• [Problem to work on]:
Rewrite everything in the data from the line containing "Given: Select the 连接特定的 DNS 后缀 row" down to the end as a two-column CSV with the headers input and output. Give one row per text and its answer, put each value in a single quoted field with line breaks turned into spaces, and leave out the pictures.

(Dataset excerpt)
## Start
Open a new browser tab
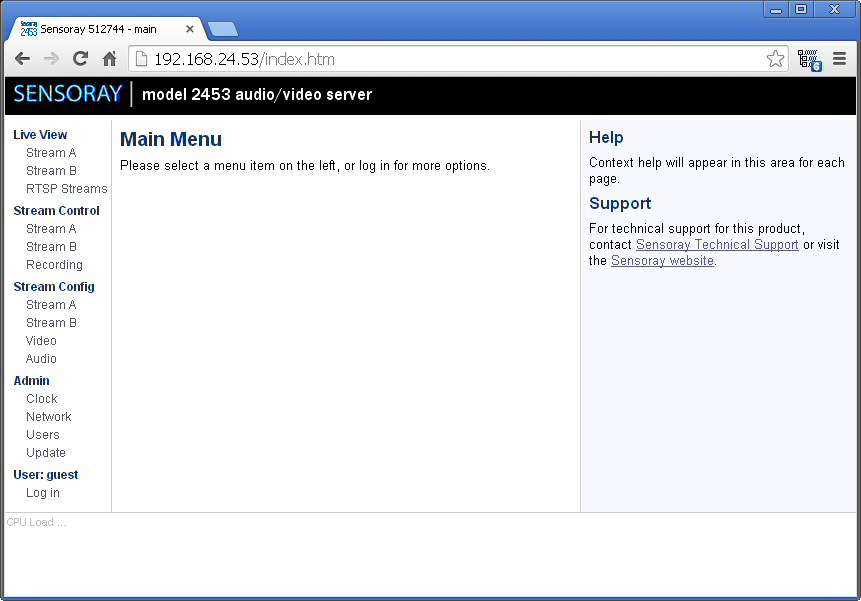Viewport: 861px width, 601px height. coord(223,29)
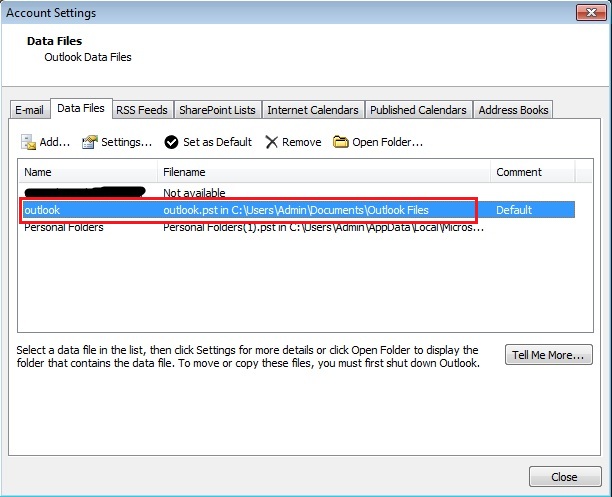This screenshot has width=612, height=497.
Task: Select the Data Files tab
Action: [80, 108]
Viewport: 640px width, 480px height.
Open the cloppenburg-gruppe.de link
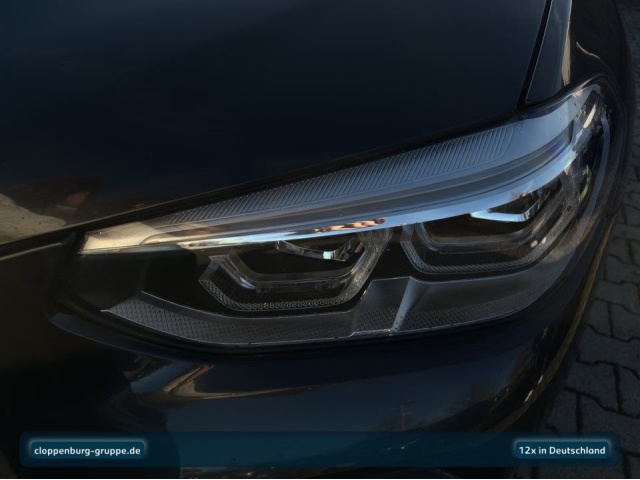click(x=86, y=450)
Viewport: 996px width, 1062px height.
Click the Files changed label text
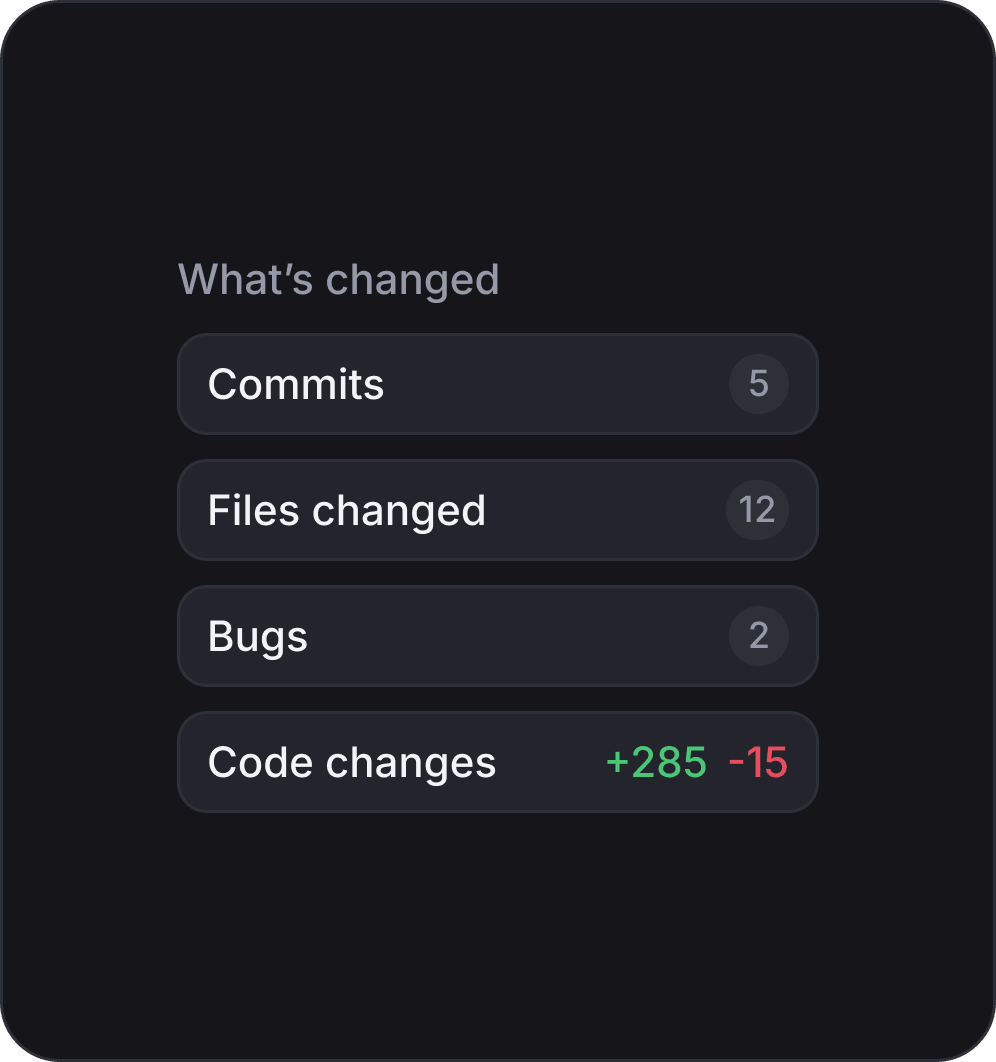click(x=347, y=510)
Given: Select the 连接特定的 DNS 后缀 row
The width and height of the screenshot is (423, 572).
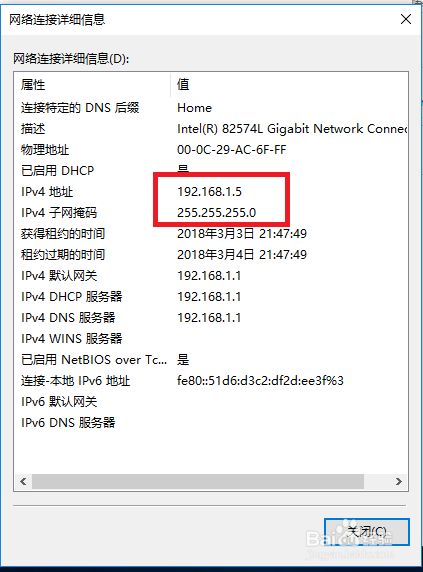Looking at the screenshot, I should click(x=211, y=108).
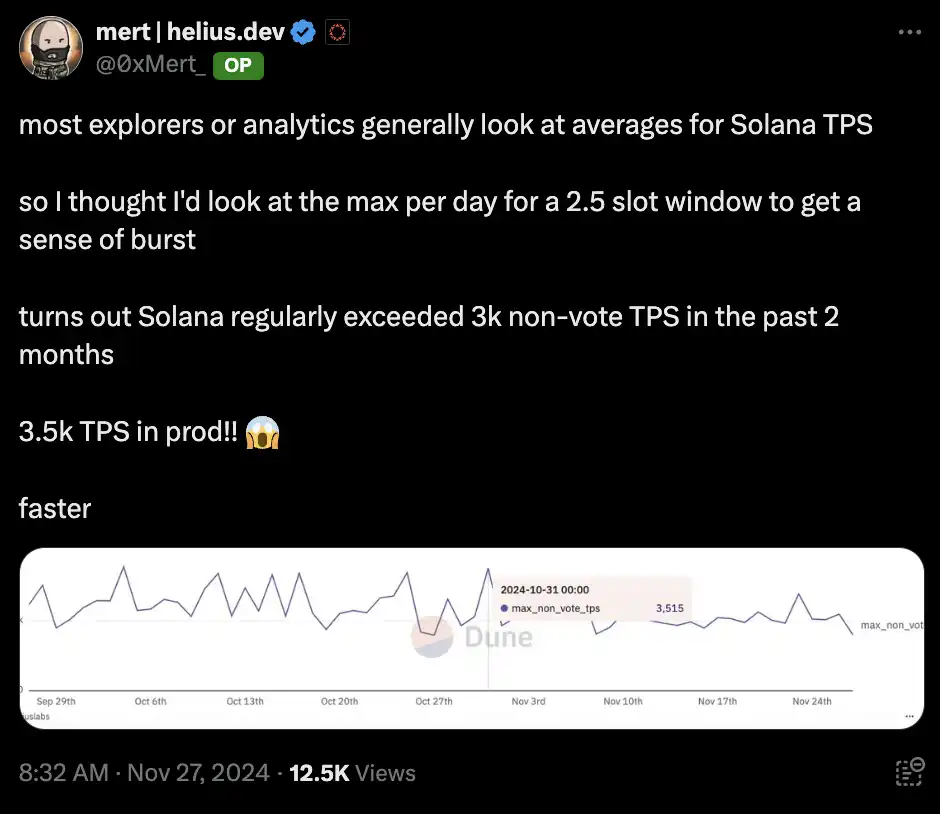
## End
• [Response to this task]:
input,output
"Given: Select the 连接特定的 DNS 后缀 row The width and height of the screenshot is (423, 572).","Looking at the screenshot, I should click(x=211, y=108)."